The next time you are adding extra controls or information to a UI, you might want to think: “maybe I should put this in a popover”.

When to use popovers

Popovers are one of a number of ways to achieve progressive disclosure, and there are a number of other widgets that can be used in a similar way. In particular, they are similar to dialog windows, so you might find yourself being uncertain about whether to use a dialog or a popover. There are a few things to consider here.

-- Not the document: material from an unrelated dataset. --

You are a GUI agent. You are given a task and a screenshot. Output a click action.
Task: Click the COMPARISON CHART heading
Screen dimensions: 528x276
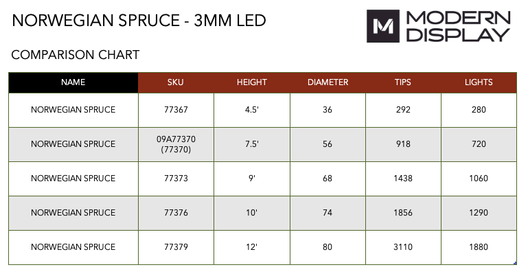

  1. What is the size and complexity of the content you want to display? A popover should generally be small and simple, so if you have a lot of information or controls to disclose, a dialog window is often better: they are nicer than popovers at larger sizes, and you can use tabs to break them up into sections.
  2. Is there a specific element that can act as the source of the popover? If the answer is no, you should use a dialog, since they don’t have to point to something.
  3. Do any of the established conventions for dialogs apply in this case? There are certain interaction patterns where dialogs are the established convention, such as presenting confirmation checks or application preferences. It is best not to abandon the conventions that people are familiar with for dialogs, as this will help your users understand what is happening.

If you can answer these questions and a popover still seems like a good idea, you may well want to use one. In fact, popovers have a number of advantages over dialogs when used correctly. They aren’t as disruptive, since dialogs require a bigger focus shift and give the users more new UI to interpret. In contrast, popovers don’t change the frame in which the user is working, and are generally a more subtle visual presence. This involves less severe context switches and a smoother user experience.

Examples

We’ve been utilising popovers in our application designs for some time, so I thought that it might be instructive to end this post with some examples from our mockups. Hopefully this will give you a better idea about some of the possibilities they present.

A filter menu

This is taken from our mockups for a new character map application. Here a popover is used to allow a filter to be selected for the view (in this case, selecting a font). In the past we would have had to have used a combobox or a dialog for this. A popover is better than either option: it is easier to scroll and search than a combobox, and less disruptive than a dialog.

filter-menu

Note that the popover header shown in this mockup currently isn’t possible, although you could implement something quite similar without it.

Gear menus

Gear menus are a common pattern in GNOME applications. Previously we have used a menu that is activated by a button for this. Popovers are a much nicer way to present a button menu though. Not only can popovers be used as a simple replacement for button menus, but you can also supplement the menu with other controls. In this example, taken from our latest Nautilus mockups, the menu has been prefaced with a pair of buttons and a slider. This makes the menu more compact and interesting, and the slider is a more appropriate control for setting the zoom level than menu items.

gear-menu

A word of caution when using popovers in this way: be careful not to make the popover too complex by loading them with lots of different types of widget. As a rule of thumb, use no more than three different widget types.

Editing Selections

One really nice way to use popovers is for editing controls. Here, the popover can appear in relation to the selection. The great thing about this is that it avoids showing controls until they are needed, so you don’t have toolbars full of insensitive buttons. It also emphasises the context specific nature of the controls that are being presented.

You can already see how this can work in the Notes app, which has had its own popovers implementation for a while. Here’s one of our early mockups for that:

notes-single

And here is a similar pattern for Sudoku controls:

sudoku

Have Fun!

Popovers are an extremely flexible widget, which means that they lend themselves to creative design. They are a really nice way to inject interest and originality into applications, I’m really looking forward to seeing how people end up using them. If anyone has any questions about how to design with popovers, I’d be happy to offer advice.